Najwyższy czas: Какую позицию в отношении России следует занять? В последнем интервью нашему изданию Вальдемар Лысяк (Waldemar Łysiak) заявил, что установка Януша Корвин-Микке (Janusz Korwin-Mikke), за которую его критикуют, называя пророссийским политиком, — это реальная политика.
Рафал Земкевич (Rafał Ziemkiewicz): Я не хочу разбирать различные высказывания Корвин-Микке, я слышал разные вещи. Такие, которые я считаю разумными, и такие, которые, как мне кажется, исходят из ложных посылок.
— Но ведь когда кто-то произносит слово «Россия» начинается паника?
— Как писал Роман Дмовский (Roman Dmowski) (польский политический деятель и публицист (1864-1939), — прим.пер.) бывают патриоты, которые больше ненавидят Россию, чем любят Польшу. Это эффект разных исторических событий. Нечто такое не заслуживает культивирования и уважения. Нельзя надеяться и на то, что агентуры влияния остаются пассивными: россияне платят, чтобы заграницей в интернете озвучивали пропутинские мнения. Они могут делать это и у нас. Однако предположим, что те, кто называют свою позицию в отношении России рациональной, реалистичной и опирающейся на трезвый расчет, искренни. Они очень часто ведут себя истерично. В них бурлят антиамериканские или антиеврейские эмоции, они часто ссылаются на традиции националистического движения, а одновременно на некую славянскую общность. Сложно найти что-то более чуждое Дмовскому, чем бредни о славянском единстве крови, которая должна удерживать нас в общности с россиянами. Между русофобией и русофилией следовало бы вставить какую-нибудь русотрезвость.
— Но как?
— Это узкое поле, действовать на котором нужно аккуратно. Мне очень близко высказывание профессора Ежи Помяновского (Jerzy Pomianowski). Он говорил, что если бы в Польше было российское лобби, он бы первым туда записался. Но в Польше существует лишь советское лобби. Можно даже назвать его имперским. Традиция сталинизма слилась с традицией путинизма, создав дискурс, в котором Советский Союз был не родиной пролетариата, а просто российской империей с несколько иной символикой и несколько иными наименованиями. Это противоречит истории, но так думают сейчас россияне. Сталин считается хорошим царем, который победил немцев и распространил русское влияние на огромную территорию. Такой вариант идентичности не оставляет нам выбора: он направлен против нас, и не оставляет Польше никакого партнерского места. Пока Путин или кто-то того же покроя управляет российской политикой, мы обречены на политическую оборону от России. Однако реализм подсказывает: «дольше живет монастырь, чем его настоятель». Путин не вечен, в России может появиться центр силы, у которого будет для нас какое-то разумное предложение.
— Что вы имеете в виду?
— Если размышлять в чисто теоретических категориях: хорошие польско-российские отношения, усиливающие нашу позицию в игре с западной Европой, в особенности с Германией. Нам не следует упускать из поля зрения такие возможности и впадать в истерику, как это случается со многими людьми на правом фланге. Там превалирует принцип, что лучше сжать в кулаке раскаленное железо, чем пожать руку русскому.

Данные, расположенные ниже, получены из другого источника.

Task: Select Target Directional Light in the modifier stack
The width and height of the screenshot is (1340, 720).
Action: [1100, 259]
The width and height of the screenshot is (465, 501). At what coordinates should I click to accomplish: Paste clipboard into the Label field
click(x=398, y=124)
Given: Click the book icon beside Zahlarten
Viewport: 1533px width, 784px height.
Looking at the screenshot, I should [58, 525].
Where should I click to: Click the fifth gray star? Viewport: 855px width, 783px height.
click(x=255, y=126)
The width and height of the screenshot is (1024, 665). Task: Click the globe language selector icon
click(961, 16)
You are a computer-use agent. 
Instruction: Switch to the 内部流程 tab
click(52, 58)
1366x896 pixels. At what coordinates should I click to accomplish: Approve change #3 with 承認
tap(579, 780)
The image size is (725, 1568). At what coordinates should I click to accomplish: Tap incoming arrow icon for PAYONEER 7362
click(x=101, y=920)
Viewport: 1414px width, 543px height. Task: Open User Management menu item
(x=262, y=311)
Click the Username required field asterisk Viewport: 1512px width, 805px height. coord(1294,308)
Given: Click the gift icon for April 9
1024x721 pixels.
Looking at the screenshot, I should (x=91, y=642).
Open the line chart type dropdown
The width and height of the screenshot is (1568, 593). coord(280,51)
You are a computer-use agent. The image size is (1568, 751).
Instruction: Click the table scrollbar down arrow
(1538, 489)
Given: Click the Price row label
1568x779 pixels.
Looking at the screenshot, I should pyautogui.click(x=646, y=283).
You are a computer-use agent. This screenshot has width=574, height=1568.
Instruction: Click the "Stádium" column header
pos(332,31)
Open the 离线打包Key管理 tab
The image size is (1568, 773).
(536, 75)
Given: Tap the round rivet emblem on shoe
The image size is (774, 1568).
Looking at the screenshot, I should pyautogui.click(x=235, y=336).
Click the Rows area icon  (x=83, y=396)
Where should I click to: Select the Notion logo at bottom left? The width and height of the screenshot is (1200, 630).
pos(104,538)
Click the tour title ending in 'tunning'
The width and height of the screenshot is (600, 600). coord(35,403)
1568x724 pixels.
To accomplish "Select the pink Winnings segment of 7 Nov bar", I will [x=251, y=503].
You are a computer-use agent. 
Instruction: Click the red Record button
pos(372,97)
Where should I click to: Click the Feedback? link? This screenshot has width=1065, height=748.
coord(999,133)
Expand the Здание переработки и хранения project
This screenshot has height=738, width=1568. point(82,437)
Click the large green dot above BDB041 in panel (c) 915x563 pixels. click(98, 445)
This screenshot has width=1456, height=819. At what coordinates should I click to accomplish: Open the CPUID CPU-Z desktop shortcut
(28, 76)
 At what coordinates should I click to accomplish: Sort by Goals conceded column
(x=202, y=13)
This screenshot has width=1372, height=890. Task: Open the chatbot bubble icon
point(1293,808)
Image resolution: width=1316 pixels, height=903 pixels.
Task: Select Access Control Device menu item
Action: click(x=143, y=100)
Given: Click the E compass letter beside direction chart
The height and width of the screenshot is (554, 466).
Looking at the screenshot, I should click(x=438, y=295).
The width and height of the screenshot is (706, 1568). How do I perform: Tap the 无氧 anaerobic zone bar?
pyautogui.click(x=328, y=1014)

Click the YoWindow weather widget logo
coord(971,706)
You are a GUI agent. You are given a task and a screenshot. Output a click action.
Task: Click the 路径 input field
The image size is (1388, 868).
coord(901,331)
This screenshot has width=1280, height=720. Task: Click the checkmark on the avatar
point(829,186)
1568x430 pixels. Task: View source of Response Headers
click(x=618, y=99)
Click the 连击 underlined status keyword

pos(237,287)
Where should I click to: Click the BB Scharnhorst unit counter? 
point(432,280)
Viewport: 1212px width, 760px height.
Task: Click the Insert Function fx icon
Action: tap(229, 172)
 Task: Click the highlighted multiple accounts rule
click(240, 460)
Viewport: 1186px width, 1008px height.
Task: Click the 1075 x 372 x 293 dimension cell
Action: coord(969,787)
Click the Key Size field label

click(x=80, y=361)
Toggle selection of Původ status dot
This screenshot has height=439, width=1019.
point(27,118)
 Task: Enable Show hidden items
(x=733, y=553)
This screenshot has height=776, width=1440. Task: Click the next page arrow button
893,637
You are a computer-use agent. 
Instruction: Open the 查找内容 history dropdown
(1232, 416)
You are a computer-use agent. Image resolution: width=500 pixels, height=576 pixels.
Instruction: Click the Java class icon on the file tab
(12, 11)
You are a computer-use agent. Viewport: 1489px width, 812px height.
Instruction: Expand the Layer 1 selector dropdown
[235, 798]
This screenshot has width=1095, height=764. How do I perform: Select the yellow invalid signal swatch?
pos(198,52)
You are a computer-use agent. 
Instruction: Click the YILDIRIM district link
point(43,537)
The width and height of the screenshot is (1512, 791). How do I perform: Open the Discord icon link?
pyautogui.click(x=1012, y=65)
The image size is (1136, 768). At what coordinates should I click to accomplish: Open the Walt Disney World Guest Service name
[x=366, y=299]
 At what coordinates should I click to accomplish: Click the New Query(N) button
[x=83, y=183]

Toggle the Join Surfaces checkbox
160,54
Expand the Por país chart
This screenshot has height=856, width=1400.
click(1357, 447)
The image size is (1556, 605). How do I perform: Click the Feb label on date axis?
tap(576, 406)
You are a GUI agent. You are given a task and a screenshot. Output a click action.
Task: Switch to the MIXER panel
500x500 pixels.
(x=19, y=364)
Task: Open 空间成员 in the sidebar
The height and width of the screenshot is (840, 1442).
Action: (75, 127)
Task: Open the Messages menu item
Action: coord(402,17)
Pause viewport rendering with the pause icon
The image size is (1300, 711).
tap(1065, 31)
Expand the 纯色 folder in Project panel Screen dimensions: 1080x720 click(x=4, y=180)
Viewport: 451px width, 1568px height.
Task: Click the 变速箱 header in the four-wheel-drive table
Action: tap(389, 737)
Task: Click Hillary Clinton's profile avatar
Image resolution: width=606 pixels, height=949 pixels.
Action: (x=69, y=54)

— В каком русле следует сейчас вести реальную политику в отношении России?
— У нас есть три подхода. Наивный дискурс «салона» — дискурс «друзей-москалей», который полностью себя скомпрометировал. Есть повстанческий дискурс, в котором больше ненавидят Россию, чем любят Польшу. Если националистический дискурс, который по эмоциональным причинам подвергается резкой критике, как делает это Вальдемар Лысяк. Дмовский ни в малейшей степени не был русофилом. Он просто произвел логичный анализ, в котором объяснял, почему для Польши Германия опаснее России. Он объяснял, почему, сидя между двумя врагами, лучше стараться придти с одним из них к соглашению, и обрисовывал соглашение с Россией, как более выгодное в обстановке тех лет. Этот анализ остается в значительной мере актуальным. Следует его усвоить и постараться не руководствоваться в этой сфере эмоциями. Если слушать эмоции, нам придется одновременно объявить войну и Германии, и России, а потом в очередной раз геройски в ней погибнуть, что у нас всегда получалось лучше всего.